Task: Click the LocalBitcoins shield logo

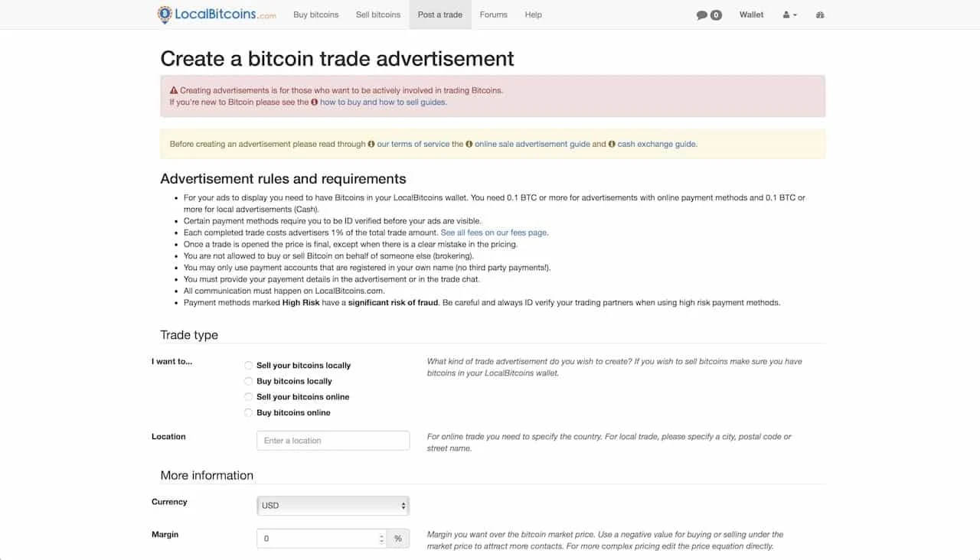Action: click(165, 15)
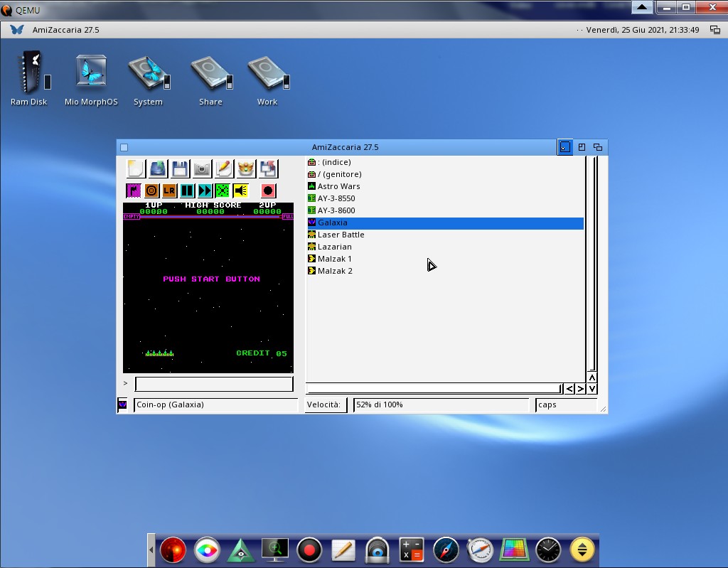Toggle pause on the emulator
Screen dimensions: 728x568
[187, 191]
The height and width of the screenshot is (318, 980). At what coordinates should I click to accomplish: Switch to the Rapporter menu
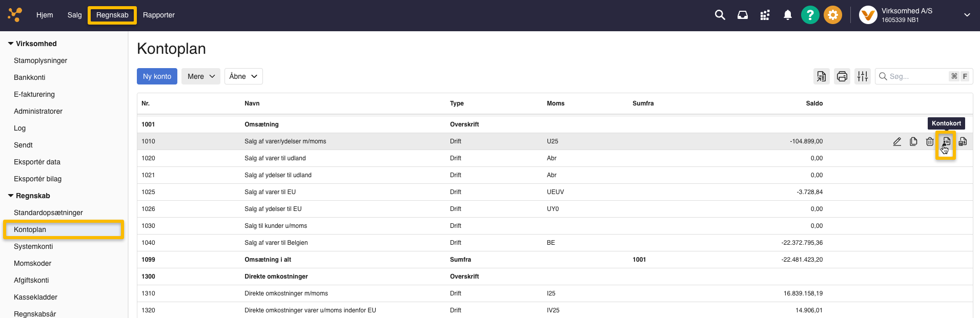159,15
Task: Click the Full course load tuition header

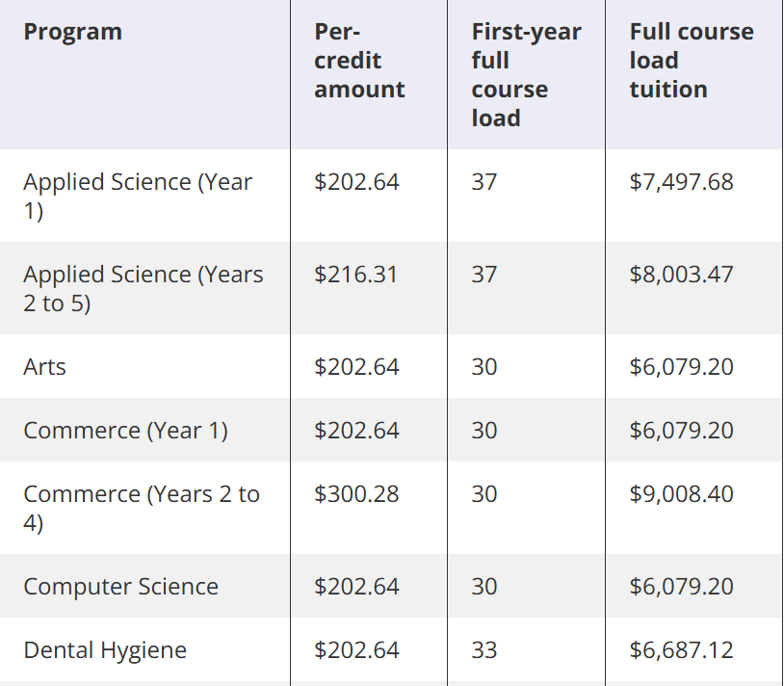Action: point(692,61)
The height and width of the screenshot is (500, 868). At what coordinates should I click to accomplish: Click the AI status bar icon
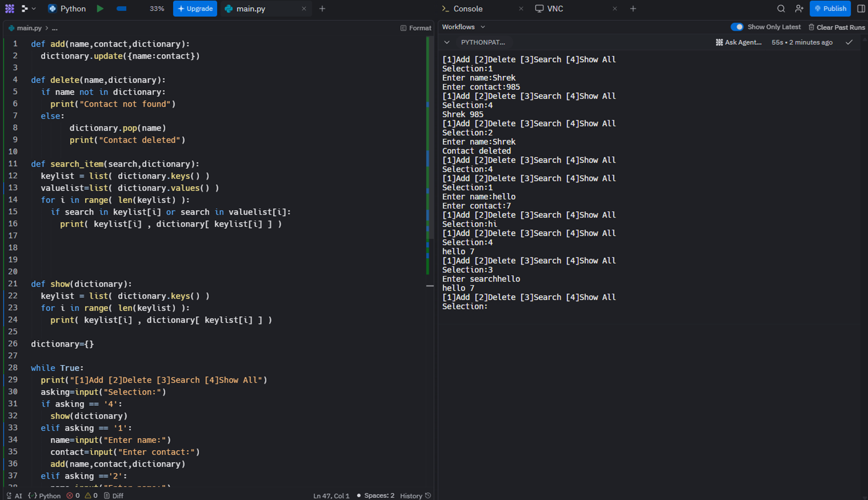coord(14,496)
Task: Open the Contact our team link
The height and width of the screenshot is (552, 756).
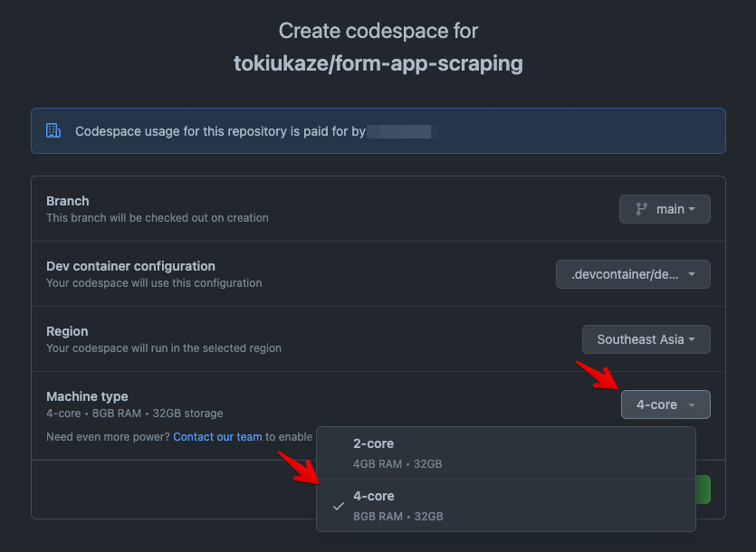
□ □ □ □
▶ [EXERCISE]:
Leaving out only the pictures, retype every record exactly.

▶ [WRITTEN RESPONSE]:
Task: Click the LocalBitcoins shield logo

Action: click(165, 15)
Toggle pause on the emulator
Screen dimensions: 728x568
[187, 191]
The height and width of the screenshot is (318, 980). At what coordinates should I click to accomplish: Switch to the Rapporter menu
159,15
Task: Click the Full course load tuition header

Action: point(692,61)
The height and width of the screenshot is (500, 868). At what coordinates should I click to accomplish: Click the AI status bar icon
coord(14,496)
Task: Open the Contact our team link
The height and width of the screenshot is (552, 756).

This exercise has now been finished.